- Opening Delimiter -

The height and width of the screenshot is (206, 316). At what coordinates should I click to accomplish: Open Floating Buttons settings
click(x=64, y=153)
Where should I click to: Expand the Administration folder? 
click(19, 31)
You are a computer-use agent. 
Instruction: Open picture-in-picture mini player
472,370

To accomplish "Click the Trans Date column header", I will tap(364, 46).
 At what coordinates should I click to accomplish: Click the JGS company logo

- Closing Delimiter -

**WORK REQUEST:** Everything from the first line of the data through the line holding "You are a computer-use agent." should be output exactly, and no other lines.

**WORKED SOLUTION:**
The height and width of the screenshot is (206, 316). At what coordinates should I click to accomplish: Open Floating Buttons settings
click(x=64, y=153)
Where should I click to: Expand the Administration folder? 
click(19, 31)
You are a computer-use agent. 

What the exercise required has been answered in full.